Bestiality -bestialita- - Peter Skerl 1976 -vhs... [99% Genuine]

For most of human history, the answer was simple: very little. Animals were tools, resources, or nuisances. The first major ethical rupture came from utilitarians like Jeremy Bentham, who in 1789 dismissed the old question—Can they reason? Can they talk?—and posed the one that still haunts us: Can they suffer?

Consider the case of Happy, an Asian elephant at the Bronx Zoo. The Nonhuman Rights Project (NhRP) filed a habeas corpus petition—traditionally a legal tool for an imprisoned person to challenge unlawful detention—on her behalf, arguing that her cognitive complexity and autonomy warranted release to a sanctuary. The New York Court of Appeals, the state’s highest court, ultimately ruled against Happy. She remains at the zoo. But the dissenting opinion was extraordinary: Judge Jenny Rivera argued that the majority’s logic was “circular,” refusing to consider Happy’s personhood simply because the law had never done so before. Bestiality -Bestialita- - Peter Skerl 1976 -Vhs...

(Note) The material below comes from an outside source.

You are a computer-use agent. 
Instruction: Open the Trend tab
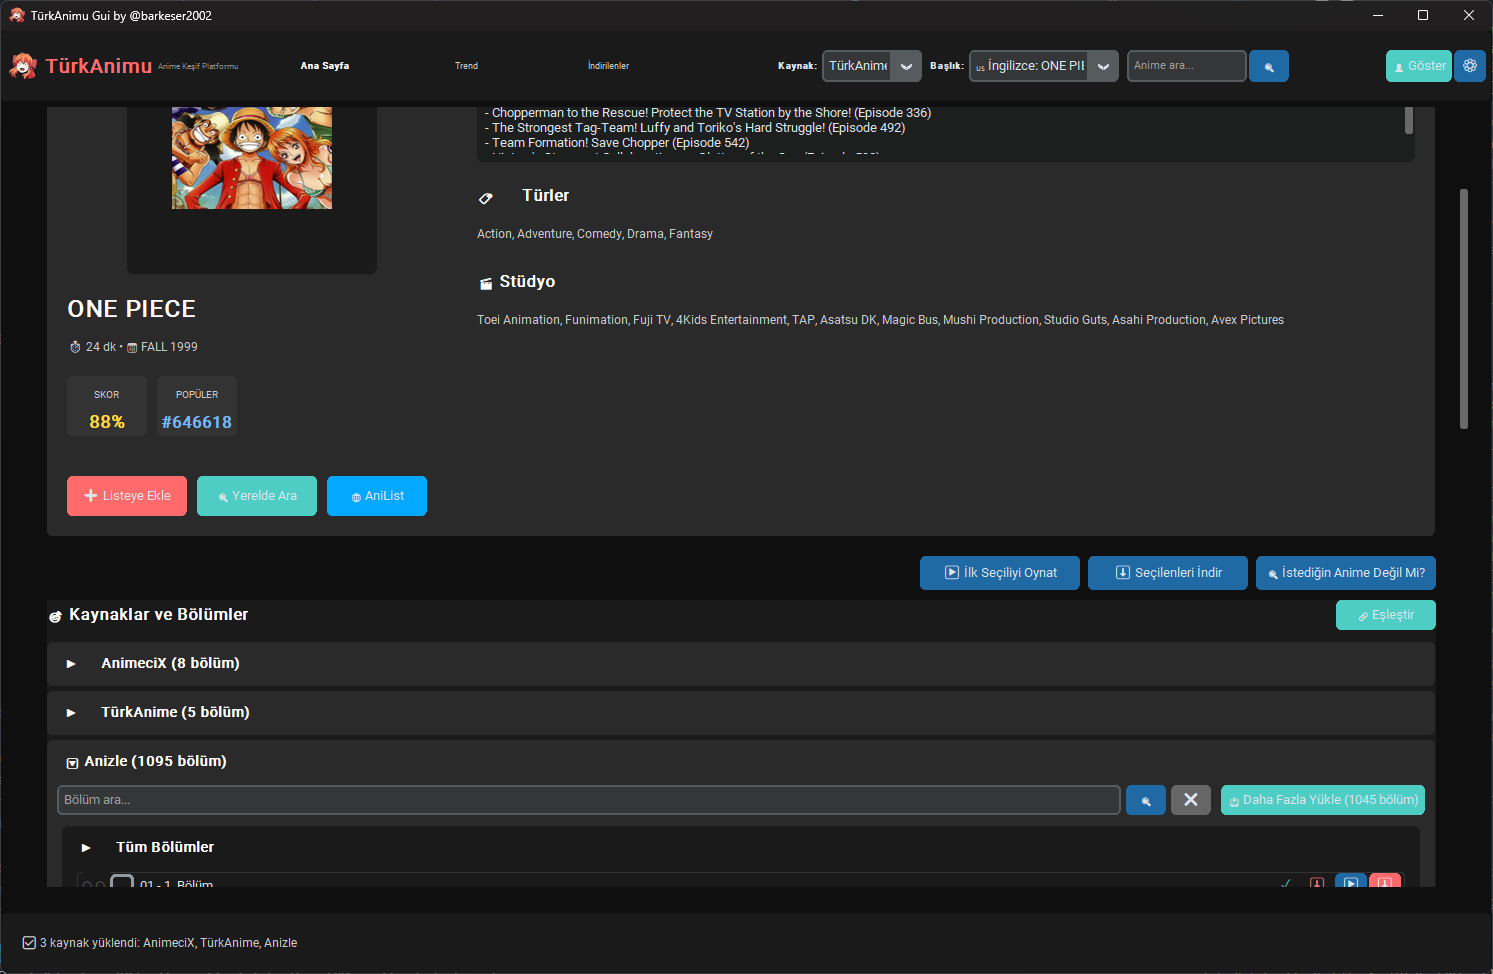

The animal welfare advocate says: regulate the crate, enrich the environment, mandate stunning, end the worst abuses now. The animal rights advocate says: no amount of velvet on the shackle makes it just. The pragmatist says: follow the technology. The heart says: look into the eyes of a dog, a pig, an elephant—and tell me there is no one there. For most of human history, the answer was

This is not a philosophical quibble. It is a clash of worldviews with profound consequences. Can they talk

The industry is terrified and intrigued. In 2023, the USDA approved the sale of cultivated chicken for the first time. It will take decades, if not generations, for these products to replace conventional meat. But for the first time, the abolitionist dream of a world without factory farms—without any farms, in the traditional sense—is technologically plausible.